How narrow or broad the bet is. SSI is a narrow, research-concentrated bet. Microsoft is doing the opposite: a broad portfolio spanning infra → tools → apps → devices. OpenAI sits between them: it’s narrower than Microsoft but much more of a platform/product company than SSI, with a strong focus on agents and end-user experiences.

View of AI’s role in organizations. Nadella: AI as a cognitive amplifier embedded everywhere, humans still clearly in charge. Altman: AI as a potential organizational operator, maybe even an AI CEO, in the not-too-distant future. Sutskever: mostly focused on capability and safety; you get less concrete talk about who is CEO and more about whether the system is aligned and general.

Attitude to hype vs limitations. All three are bullish, but their emphasis differs. Sutskever talks a lot about limitations and brittleness. Nadella talks about economic upside and adoption. Altman talks about future capability jumps (GPT-6) and societal risk (persuasion, governance). If you want a reality check on current models, read Sutskever. If you want a macro/infra view, read Nadella. If you want a “frontier lab CEO” view, read Altman.

Conclusion

If you’re building products or platforms around AI, what should you take away from these three?

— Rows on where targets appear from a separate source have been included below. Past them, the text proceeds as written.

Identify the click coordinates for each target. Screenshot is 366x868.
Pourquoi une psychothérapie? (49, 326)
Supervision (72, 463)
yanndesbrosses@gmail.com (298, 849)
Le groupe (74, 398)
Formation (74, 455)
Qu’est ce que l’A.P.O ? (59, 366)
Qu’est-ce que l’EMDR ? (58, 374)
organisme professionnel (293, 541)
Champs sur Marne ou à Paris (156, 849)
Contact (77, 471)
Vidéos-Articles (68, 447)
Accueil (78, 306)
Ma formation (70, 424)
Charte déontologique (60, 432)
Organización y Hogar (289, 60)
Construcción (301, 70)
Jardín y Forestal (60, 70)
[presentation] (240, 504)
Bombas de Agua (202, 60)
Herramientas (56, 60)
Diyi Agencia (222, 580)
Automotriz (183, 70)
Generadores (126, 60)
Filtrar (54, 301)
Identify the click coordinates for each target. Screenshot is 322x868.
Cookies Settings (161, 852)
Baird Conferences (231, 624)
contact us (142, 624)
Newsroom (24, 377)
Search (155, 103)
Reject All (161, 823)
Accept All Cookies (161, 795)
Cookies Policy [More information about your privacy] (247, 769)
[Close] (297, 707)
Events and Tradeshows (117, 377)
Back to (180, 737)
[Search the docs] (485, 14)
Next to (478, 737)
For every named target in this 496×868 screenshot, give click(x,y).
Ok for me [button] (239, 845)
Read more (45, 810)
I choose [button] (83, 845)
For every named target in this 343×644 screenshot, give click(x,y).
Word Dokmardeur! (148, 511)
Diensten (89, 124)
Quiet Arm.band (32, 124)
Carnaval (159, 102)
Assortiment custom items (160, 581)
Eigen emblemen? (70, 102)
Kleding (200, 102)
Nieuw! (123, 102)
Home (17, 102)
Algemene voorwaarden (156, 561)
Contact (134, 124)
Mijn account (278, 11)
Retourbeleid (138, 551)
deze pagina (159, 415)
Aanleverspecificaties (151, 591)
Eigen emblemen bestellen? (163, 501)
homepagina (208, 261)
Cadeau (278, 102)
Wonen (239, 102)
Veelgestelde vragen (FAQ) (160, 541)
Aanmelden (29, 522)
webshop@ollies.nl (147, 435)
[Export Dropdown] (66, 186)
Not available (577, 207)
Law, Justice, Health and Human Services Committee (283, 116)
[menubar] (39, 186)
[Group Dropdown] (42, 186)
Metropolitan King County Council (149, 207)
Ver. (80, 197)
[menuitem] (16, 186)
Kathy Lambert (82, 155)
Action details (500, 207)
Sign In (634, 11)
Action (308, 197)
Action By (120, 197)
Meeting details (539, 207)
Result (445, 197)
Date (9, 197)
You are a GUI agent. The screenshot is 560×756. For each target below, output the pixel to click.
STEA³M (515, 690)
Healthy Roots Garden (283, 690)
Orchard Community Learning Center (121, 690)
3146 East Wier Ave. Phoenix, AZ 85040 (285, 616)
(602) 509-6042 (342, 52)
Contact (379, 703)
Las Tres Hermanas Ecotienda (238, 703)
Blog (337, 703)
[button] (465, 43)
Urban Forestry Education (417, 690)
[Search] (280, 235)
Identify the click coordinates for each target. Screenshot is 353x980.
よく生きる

  • From Sutskever: don’t assume the current stack (transformers + web pre-training + RLHF) will carry us all the way. Expect new architectures and learning paradigms, and don’t trust benchmarks too much. Design systems that are robust to the fact that models don’t generalize like humans yet.

  • From Nadella: AI is an economic and infra story as much as a research story. The biggest wins may come from unglamorous work: rewiring workflows, doing change management, and plumbing AI through boring enterprise systems. If you’re in a large org, this is probably your main playground.

  • From Altman: be ready for agents and automation to eat more of the coordination layer of work, not just the content layer. Also, take seriously the idea that AI systems will participate directly in decision-making and governance — and that trust and persuasion are as important as raw capability.

Scaling isn’t dead yet, research is becoming more important again, infra spend is exploding, and nobody really knows how AI-run or AI-amplified organizations will settle. That’s uncomfortable if you’re looking for a clean playbook, but it’s also exactly what makes this an interesting time to be building things. My own take is: we’re still in a transitional era, but executives at companies have to start thinking about how to incorporate AI agents into their future plans!